While they are in agreement about the cause of the Republican victories, Hunter and Lollis are unsure how 2014 will shape the last two years of Obama’s presidency.

“There is going to be a pushback against executive power,” Hunter says. “The president is wanting to expand executive power, and it is going to be a solid fight over what he can and can’t do within his constitutional limits.”

Whether or not Republicans will be able to maintain this momentum for the 2016 general election is yet to be determined, but early signs are not good for the GOP. Early polling shows Hillary Clinton close to double digits ahead of likely Republican nominees. Hunter does not like the Republican’s chances to reclaim the White House in two years.

“With the way elections are now, front runners come out two or three years ahead of the election,” Hunter says, “and I personally don’t see a single candidate in the Republican party that will win.”

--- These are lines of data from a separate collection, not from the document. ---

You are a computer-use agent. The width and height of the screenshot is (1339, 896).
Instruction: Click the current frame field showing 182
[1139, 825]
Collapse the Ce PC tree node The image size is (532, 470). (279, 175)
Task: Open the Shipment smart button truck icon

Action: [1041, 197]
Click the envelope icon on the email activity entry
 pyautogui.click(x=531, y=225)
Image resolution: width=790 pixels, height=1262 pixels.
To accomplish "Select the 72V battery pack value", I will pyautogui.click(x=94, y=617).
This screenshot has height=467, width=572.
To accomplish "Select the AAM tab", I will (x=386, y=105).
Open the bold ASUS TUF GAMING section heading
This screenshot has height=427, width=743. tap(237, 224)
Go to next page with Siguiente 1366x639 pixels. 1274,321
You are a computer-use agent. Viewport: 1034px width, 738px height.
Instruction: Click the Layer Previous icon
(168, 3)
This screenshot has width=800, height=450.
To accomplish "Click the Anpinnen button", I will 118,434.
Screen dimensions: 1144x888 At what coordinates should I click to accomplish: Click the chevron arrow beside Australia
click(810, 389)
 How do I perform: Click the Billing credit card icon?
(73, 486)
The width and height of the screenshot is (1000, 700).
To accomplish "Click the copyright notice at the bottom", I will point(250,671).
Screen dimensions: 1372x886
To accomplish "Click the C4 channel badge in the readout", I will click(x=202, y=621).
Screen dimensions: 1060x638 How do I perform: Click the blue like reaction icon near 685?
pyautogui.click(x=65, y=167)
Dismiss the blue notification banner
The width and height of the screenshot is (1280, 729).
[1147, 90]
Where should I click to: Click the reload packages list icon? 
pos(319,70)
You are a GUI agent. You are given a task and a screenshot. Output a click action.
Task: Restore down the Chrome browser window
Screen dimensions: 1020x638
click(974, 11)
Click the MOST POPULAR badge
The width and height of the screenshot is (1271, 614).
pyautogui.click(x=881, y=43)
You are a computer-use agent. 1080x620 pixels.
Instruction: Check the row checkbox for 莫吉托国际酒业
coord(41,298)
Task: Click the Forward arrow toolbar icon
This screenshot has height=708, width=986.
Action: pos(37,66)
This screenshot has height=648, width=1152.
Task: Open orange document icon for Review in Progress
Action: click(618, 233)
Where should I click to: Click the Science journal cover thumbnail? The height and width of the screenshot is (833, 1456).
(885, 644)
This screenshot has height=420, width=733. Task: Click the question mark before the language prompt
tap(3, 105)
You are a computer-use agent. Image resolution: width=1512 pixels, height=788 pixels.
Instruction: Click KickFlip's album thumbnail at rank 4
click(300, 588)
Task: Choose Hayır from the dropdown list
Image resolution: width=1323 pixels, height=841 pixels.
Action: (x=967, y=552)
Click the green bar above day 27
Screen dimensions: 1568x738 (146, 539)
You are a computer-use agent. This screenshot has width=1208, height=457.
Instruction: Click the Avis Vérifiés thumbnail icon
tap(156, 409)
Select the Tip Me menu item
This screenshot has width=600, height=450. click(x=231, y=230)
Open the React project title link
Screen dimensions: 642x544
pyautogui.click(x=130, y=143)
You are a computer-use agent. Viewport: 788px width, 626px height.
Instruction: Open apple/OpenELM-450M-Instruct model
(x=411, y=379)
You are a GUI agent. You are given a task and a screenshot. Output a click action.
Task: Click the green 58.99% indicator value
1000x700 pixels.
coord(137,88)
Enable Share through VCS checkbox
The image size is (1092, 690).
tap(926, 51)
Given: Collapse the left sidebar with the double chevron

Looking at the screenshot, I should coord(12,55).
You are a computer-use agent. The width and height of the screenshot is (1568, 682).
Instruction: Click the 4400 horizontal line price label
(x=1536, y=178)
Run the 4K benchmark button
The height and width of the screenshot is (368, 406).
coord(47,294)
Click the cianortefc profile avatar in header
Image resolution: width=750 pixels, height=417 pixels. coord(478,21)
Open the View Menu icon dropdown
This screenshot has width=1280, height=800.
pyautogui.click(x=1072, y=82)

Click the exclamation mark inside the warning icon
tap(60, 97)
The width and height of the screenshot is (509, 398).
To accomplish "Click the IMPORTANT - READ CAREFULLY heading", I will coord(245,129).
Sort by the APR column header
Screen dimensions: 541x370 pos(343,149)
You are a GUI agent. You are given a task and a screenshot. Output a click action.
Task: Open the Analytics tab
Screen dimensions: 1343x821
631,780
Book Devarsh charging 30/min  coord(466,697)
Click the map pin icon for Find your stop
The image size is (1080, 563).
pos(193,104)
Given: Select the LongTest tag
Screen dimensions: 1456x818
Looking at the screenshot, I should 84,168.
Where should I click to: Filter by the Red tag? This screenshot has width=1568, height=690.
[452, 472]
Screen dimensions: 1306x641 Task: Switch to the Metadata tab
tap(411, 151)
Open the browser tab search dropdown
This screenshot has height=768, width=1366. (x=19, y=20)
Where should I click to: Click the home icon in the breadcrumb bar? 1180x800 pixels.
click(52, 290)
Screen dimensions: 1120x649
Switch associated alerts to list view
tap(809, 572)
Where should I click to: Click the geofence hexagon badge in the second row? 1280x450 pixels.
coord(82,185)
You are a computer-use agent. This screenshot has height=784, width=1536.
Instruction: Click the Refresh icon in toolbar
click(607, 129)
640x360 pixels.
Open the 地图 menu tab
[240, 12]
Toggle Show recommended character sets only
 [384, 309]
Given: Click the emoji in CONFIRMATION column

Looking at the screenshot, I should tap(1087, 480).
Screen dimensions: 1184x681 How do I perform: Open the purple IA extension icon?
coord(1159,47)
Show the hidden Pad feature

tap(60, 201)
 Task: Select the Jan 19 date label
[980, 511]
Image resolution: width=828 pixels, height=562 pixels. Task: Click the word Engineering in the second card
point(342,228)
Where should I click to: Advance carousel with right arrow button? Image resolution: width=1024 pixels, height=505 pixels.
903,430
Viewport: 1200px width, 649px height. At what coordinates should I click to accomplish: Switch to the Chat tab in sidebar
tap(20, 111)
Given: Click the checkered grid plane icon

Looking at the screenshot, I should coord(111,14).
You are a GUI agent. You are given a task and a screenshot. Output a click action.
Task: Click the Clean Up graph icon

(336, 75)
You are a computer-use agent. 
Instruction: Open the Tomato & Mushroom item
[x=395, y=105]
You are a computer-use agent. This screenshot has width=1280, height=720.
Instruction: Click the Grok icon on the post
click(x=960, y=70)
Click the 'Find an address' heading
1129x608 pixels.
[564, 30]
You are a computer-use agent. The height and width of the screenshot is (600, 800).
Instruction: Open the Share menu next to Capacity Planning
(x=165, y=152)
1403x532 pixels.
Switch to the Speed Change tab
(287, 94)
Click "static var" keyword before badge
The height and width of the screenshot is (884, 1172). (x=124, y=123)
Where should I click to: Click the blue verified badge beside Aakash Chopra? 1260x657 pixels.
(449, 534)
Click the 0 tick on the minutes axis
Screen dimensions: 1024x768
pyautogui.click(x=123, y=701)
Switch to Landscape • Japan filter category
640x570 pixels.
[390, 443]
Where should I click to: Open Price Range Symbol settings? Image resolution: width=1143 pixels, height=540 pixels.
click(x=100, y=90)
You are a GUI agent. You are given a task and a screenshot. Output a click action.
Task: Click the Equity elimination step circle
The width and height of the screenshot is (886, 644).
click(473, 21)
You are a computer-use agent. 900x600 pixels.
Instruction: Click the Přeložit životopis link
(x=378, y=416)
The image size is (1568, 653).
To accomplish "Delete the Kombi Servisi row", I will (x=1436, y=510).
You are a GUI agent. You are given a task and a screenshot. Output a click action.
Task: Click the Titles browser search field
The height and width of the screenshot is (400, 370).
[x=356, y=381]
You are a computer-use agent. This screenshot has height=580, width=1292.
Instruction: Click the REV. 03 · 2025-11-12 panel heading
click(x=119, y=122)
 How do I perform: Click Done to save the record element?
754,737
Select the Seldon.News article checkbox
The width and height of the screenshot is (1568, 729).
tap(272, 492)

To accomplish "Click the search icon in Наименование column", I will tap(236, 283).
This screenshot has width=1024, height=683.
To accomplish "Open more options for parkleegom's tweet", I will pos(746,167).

Lollis sees the lack of a clear Republican nominee for 2016 as a good thing.

“We have a very deep bench to pick a candidate from,” Lollis says. “We’ve got a diverse crowd of young charismatic leaders who would make wonderful Presidents.”

Currently the three Republicans polling closest to Clinton are Paul Ryan, Rand Paul and Chris Christie. Hunter says that the lack of a clear front-runner is a sign of a fractured party. .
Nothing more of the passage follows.